Dependency Parser and POS tagger for unsupported language

Hi there, Thanks for the great library!

I'm looking to create a dependency parser and POS tagger for Afrikaans (and later, other South African languages). I have a labelled treebank corpus but am not certain how to proceed. I've looked at this link and I gather that I require a pretrained language model ? will pretrained fasttext embeddings suffice ? Any help on how to get started training the dependency parser and POS tagger would be a great help.

As an aside, I used the pretrained English model in the recipe linked above and the results, for simple sentences, aren't that bad :slight_smile: . Because Dutch is very similar to Afrikaans I tried using that instead, but it seems as though there isn't a parser to start with for Dutch.

Hi and thanks! :slightly_smiling_face:

You don't have to start off with pretrained embeddings – but if you do have some for your language, this will likely result in better overall accuracy. See here for an example of how to initialize a base model with fastText embeddings (which you can then use for training): https://spacy.io/usage/vectors-similarity#converting

Also see this example for how to use the spacy convert and spacy train commands to train a model from a CoNLL-U-formatted treebank: https://spacy.io/usage/training#spacy-train-cli

If you have a lot of raw text and word vectors, you could also try out the new (and still somewhat experimental) spacy pretrain, which lets you pretrain the token-to-vector layer with a language modelling objective. We've seen pretty good results with it on downstream tasks, and it's easy to train yourself and has virtually no impact on runtime speed :smiley: https://spacy.io/api/cli#pretrain

The nl_core_news_sm model was trained on the Dutch Lassy corpus and has a tagger, parser and entity recognizer: https://spacy.io/models/nl So you could also experiment with fine-tuning that for Afrikaans, or mixing both corpora so you have more data. It's potentially tricky and not worth it, though, because different corpora use different label schemes etc.

Brilliant. Thank you @ines. I'll move forward with your suggestions and report back.

1 Like

----

— Aim 1 —
Copy out the entries word for word, beginning at the line that contains "Click the Result(s) column header" and ending after the line that contains "pyautogui.click(x=62, y=700)". Omit the pictures from your copy.

— Provided material —
----

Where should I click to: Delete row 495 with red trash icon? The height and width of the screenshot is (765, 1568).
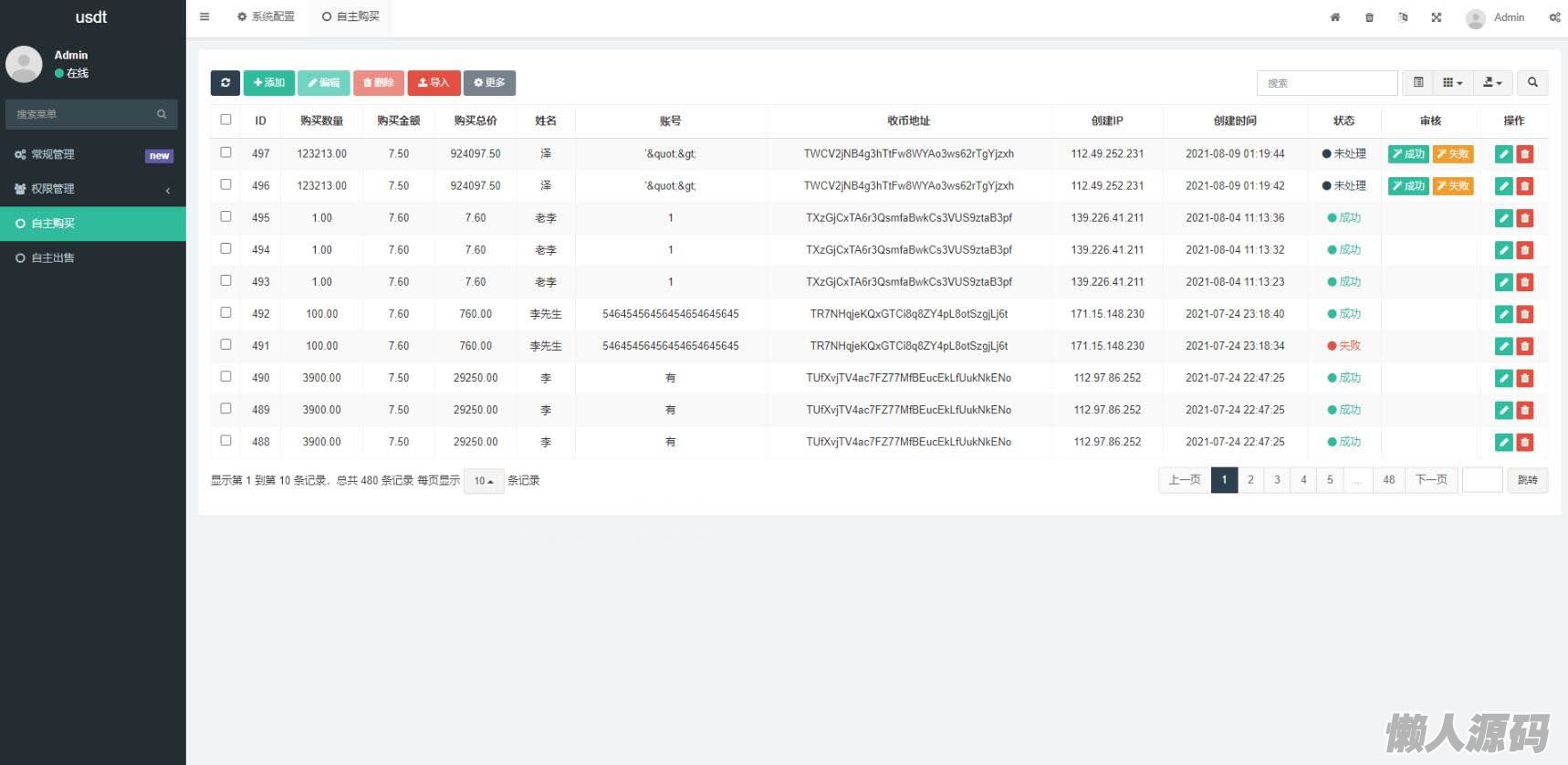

----

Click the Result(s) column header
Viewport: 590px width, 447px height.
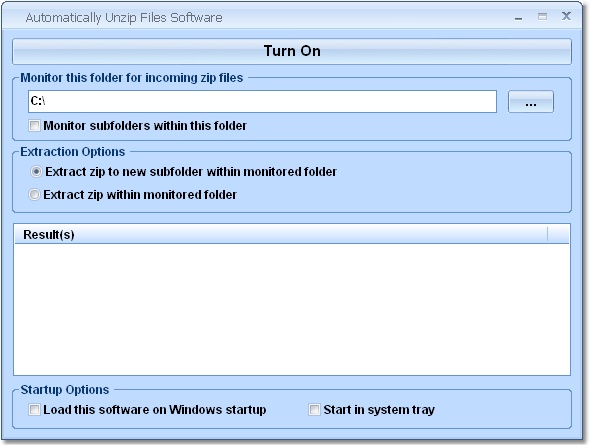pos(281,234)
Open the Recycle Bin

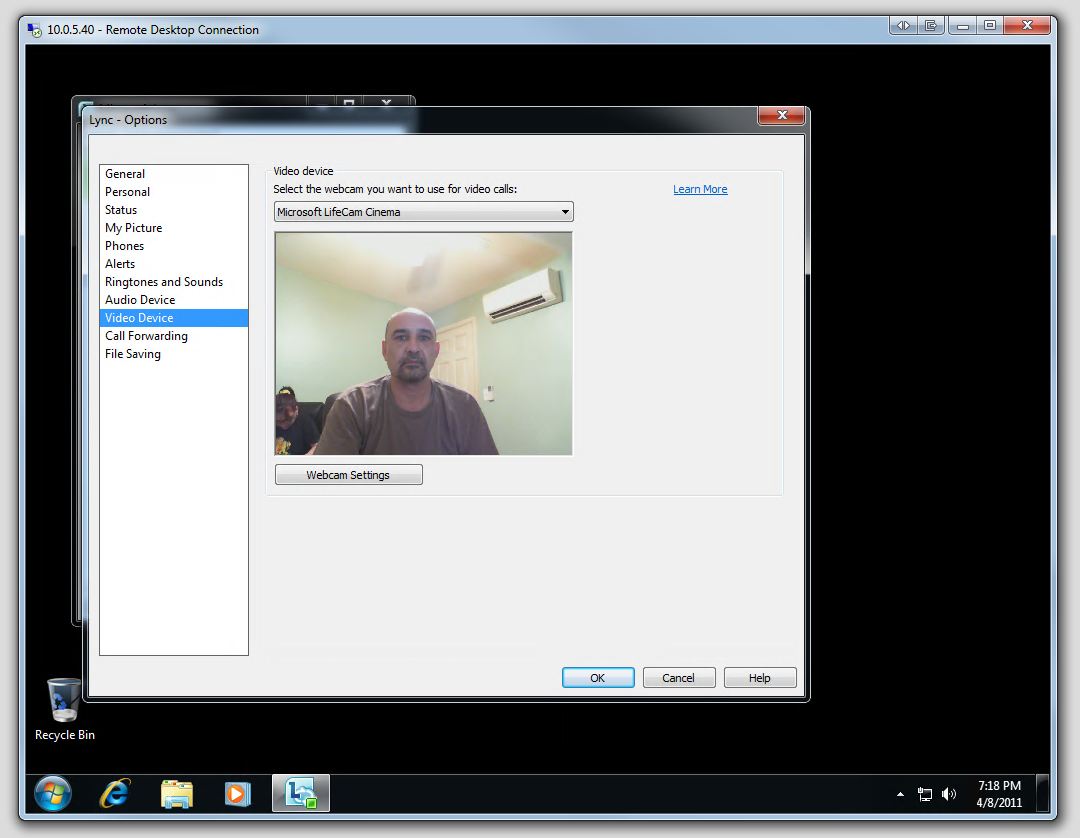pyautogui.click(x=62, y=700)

----

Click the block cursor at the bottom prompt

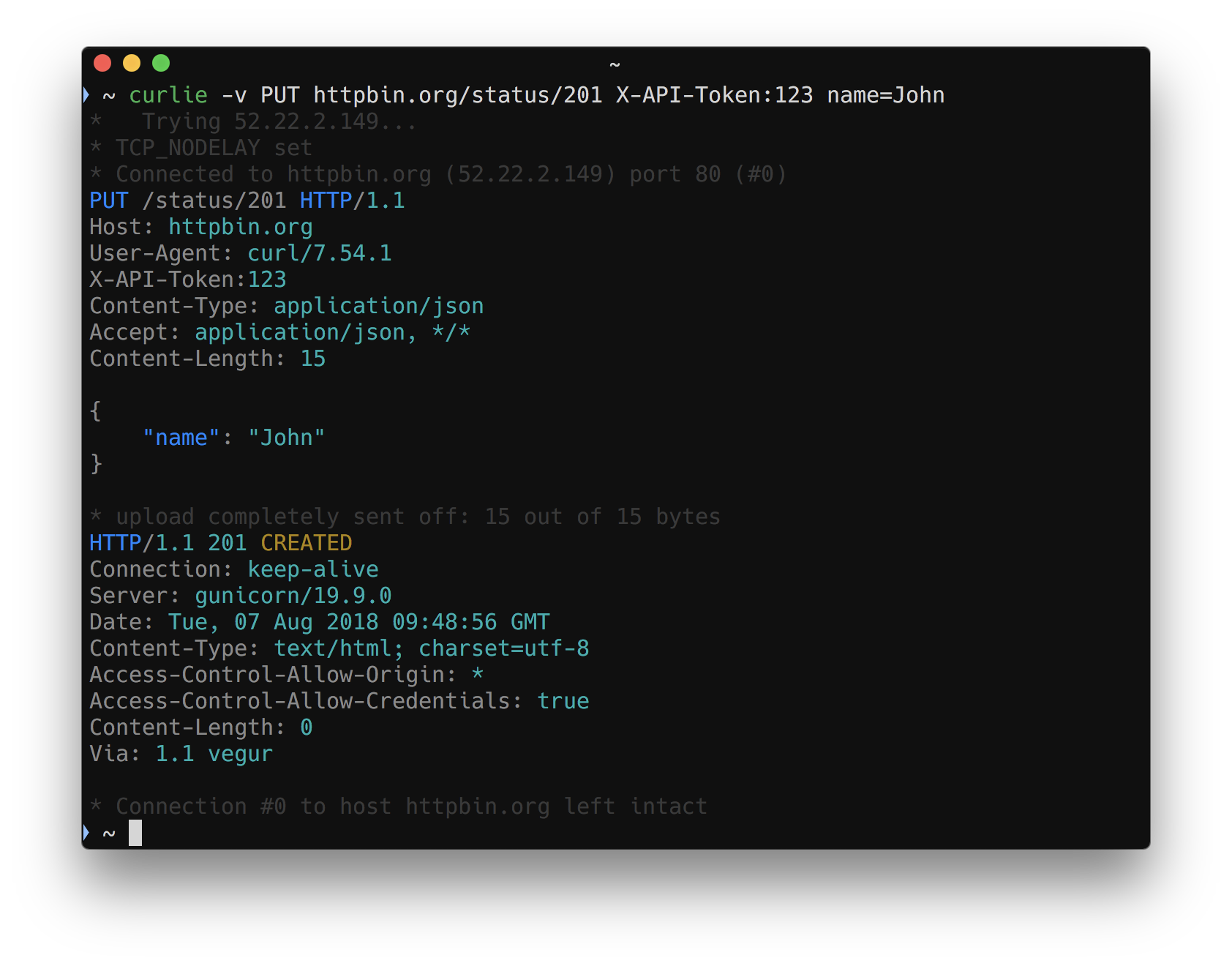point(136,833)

----

— Aim 2 —
Answer these questions using the thread about training a parser and tagger:
(a) Which language does the original poster want to build a dependency parser and POS tagger for?
(b) Which corpus was the nl_core_news_sm model trained on?
(c) Which layer does spacy pretrain let you pretrain?

— Problem solution 1 —
Click the Result(s) column header
Viewport: 590px width, 447px height.
pos(281,234)
Open the Recycle Bin

pyautogui.click(x=62, y=700)

— Problem solution 2 —
(a) Afrikaans.
(b) The Dutch Lassy corpus.
(c) The token-to-vector layer.